There are some analyses that have to stay in the big data realm of Hadoop, including graph analyses and optimizations involving complicated computations that just don't take to SQL. Facebook has its own graph analysis technology for finding relationships among people at scale, and this is the stuff that really made Facebook tick as a social network.

In an example of optimization, Facebook has to figure out which items, out of thousands of possibilities, to put in user news feeds. It's not unlike the advertising optimization work that Internet giants routinely handled in Hadoop.

"It's not a metrics and dimensions problem, it's a long, linear equation, and we need to process it for one million people at a time," Rudin explained.

So when do you choose Hadoop and when do you choose relational? That's a topic Stephen Brobst, CTO at Teradata, and Ari Zilka, CTO at Hortonworks, took up in a discussion of the best uses of relational databases and Hadoop. To my great surprise, Hortonworks exec Zilka made the case for relational databases while Brobst made the case for Hadoop.

Zilka was a cofounder of the Terracotta in-memory database, so he's no stranger to the relational world, but hearing a relational database vendor exec like Brobst make a strong case for Hadoop was refreshing.

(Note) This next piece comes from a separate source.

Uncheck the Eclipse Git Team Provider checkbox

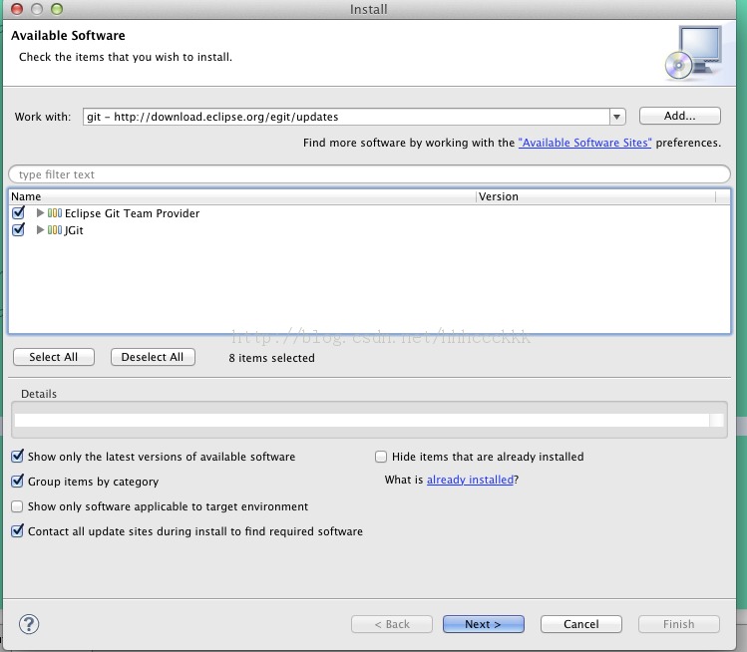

"The kinds of problems you're trying to solve [with Hadoop] are not about generating a report," Brobst explained. "Hadoop is for much more sophisticated uses like analyzing text on Web pages or analyzing relationships, and you use techniques like machine learning, scoring and building search indexes that solve very different problems."

Relational databases have effectively joined the big data world, Zilka argued, by way of massively parallel processing. MPP is the architecture behind relational products including Teradata, Pivotal Greenplum, IBM PureEdge for Analytics (formerly Netezza), Actian's ParAccel, HP Vertica, Microsoft SQL Server PDW and others.

"There's nothing about relational that is too old or too stodgy or too small to handle the data volume of even the largest transactional data sets," Zilka argued.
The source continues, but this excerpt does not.